С места события мы уехали, когда уже наступило утро. Возвращались в Москву, не заезжая в оставленный нами коттедж, – это место уже не укрытие для нас. Демин спал, развалившись на заднем сиденье. Светлана крепилась, глядя в одну точку перед собой.

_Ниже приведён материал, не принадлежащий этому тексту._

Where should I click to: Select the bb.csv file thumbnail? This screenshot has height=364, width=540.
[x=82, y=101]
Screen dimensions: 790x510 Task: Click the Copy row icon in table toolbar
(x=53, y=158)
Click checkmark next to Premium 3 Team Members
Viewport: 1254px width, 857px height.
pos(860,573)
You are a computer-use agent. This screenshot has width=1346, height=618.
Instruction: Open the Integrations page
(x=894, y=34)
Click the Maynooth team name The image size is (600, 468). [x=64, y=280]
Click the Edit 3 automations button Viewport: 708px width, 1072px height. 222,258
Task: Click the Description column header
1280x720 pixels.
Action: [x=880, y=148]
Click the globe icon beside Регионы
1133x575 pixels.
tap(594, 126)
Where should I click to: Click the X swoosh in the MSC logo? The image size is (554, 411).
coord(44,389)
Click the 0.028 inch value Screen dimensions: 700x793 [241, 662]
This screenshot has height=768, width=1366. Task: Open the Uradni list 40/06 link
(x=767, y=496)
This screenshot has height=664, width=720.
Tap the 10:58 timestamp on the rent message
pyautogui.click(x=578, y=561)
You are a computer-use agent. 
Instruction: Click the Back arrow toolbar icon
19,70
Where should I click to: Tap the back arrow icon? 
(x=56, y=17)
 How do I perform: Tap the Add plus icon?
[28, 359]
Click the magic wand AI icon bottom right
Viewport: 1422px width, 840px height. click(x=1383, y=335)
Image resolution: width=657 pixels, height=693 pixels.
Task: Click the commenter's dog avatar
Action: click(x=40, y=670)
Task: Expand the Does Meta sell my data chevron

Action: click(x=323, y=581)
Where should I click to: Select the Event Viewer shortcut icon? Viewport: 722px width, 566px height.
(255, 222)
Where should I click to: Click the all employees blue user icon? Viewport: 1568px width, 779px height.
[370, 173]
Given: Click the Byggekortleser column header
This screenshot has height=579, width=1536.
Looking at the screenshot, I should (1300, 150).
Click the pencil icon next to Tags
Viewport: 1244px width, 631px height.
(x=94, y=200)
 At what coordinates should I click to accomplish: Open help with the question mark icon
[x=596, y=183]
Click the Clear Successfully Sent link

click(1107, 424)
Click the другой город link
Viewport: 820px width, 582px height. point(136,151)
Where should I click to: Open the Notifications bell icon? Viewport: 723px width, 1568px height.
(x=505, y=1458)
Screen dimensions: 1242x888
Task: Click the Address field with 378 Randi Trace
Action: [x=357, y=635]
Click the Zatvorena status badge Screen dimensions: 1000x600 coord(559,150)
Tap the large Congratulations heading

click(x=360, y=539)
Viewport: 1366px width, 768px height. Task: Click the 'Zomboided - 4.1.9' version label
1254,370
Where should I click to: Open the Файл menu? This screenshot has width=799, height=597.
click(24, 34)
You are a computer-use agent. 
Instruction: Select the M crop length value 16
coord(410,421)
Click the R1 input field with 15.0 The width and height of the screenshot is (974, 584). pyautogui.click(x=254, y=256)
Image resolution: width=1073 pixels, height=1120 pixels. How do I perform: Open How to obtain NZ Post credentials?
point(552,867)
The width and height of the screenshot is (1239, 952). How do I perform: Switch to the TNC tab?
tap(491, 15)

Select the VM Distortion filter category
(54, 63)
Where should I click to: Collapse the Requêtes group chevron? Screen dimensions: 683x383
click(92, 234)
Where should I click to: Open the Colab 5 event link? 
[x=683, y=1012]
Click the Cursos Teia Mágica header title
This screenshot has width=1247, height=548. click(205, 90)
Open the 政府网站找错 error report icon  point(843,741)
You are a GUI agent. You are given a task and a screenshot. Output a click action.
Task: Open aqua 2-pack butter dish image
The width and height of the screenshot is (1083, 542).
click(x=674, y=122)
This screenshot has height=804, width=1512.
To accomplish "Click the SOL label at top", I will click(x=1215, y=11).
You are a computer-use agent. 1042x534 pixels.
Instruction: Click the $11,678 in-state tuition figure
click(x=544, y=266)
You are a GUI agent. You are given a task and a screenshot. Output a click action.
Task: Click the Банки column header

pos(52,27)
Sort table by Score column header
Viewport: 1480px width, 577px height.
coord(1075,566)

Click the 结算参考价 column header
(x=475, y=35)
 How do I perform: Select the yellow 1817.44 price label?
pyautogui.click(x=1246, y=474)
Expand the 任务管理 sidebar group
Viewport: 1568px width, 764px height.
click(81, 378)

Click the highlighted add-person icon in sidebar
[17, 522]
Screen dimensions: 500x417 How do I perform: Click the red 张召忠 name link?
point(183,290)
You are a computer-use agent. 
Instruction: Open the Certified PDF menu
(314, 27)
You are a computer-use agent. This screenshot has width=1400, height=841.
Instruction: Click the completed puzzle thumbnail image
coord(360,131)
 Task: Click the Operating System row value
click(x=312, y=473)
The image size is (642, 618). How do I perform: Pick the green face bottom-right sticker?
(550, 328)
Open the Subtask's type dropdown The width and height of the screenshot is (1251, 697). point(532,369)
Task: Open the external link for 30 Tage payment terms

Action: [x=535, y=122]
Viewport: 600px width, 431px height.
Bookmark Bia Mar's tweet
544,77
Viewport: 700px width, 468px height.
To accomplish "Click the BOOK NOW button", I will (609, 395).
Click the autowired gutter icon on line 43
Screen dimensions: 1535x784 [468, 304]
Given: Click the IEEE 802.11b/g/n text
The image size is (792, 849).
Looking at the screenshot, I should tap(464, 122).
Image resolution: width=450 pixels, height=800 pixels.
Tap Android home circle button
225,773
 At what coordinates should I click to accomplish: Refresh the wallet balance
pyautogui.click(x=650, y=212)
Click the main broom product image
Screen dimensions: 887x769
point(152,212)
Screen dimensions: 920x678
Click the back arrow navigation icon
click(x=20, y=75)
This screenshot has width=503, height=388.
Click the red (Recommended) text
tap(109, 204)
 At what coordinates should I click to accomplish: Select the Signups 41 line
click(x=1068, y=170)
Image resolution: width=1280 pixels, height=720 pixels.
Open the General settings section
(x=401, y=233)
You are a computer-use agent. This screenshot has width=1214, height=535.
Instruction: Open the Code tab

– Что думаешь делать? – наконец спросила она.
– Первым делом отосплюсь.
– А потом?
– Буду жить дальше.
А что еще можно ответить?
Как быстро и кардинально иногда меняется поведение людей! В последнее время к нам многие относились настороженно. Я говорю о тех, кто со своими программами ушел в «Стар ТВ». Эти люди поддались нажиму по разным причинам. Одни испугались, что им перекроют кислород в том случае, если они откажутся, другие искали выгод, но мало кто пришел в «Стар ТВ» по доброй воле. А тот, кто поддался нажиму и испытал унижение, зачастую становится едва ли не более несправедлив и жесток, чем тот, кто его унизил. Мы не поддались Боголюбову и для многих из тех, кто сломался, стали живым укором, а значит – почти что врагами. Нам продолжали улыбаться, но улыбки были холодные. Тайное недоброжелательство скоро могло перерасти в явное, и я хорошо запомнил провальный для нас «Телетриумф» – нам сочувствовали на словах, но в воздухе было разлито злорадство. Нас бы съели в конце концов, в этом нельзя было сомневаться, если бы не крах «Стар ТВ». Это стало точкой перелома. Вчерашние вассалы бросились прочь от унизившего их хозяина, не забыв напоследок посильнее пнуть остывающее тело, и очень скоро обнаружилось, что и к нам их отношение кардинально изменилось. Подходили и выражали поддержку. Говорили, что всегда восхищались нами. Сразу появилось много друзей и совсем не осталось врагов.